═════ DATA LINES ═════

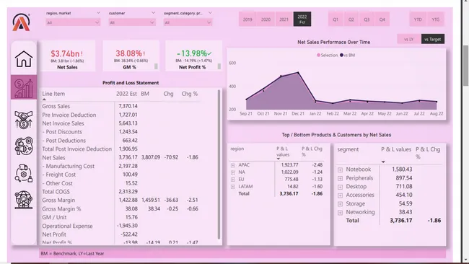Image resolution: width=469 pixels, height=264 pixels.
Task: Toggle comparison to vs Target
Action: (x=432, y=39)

═════
═════ DATA LINES ═════

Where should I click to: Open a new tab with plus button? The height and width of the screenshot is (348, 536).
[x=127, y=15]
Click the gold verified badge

═════

## DIRECTIVE:
Please render the lines from the one containing "Where should I" through the one containing "Click the gold verified badge", inclusive, as a JSON list of strings, one per line, omitting blank lines.

## FINISHED ANSWER:
[
  "Where should I click to: Open a new tab with plus button? The height and width of the screenshot is (348, 536).",
  "[x=127, y=15]",
  "Click the gold verified badge"
]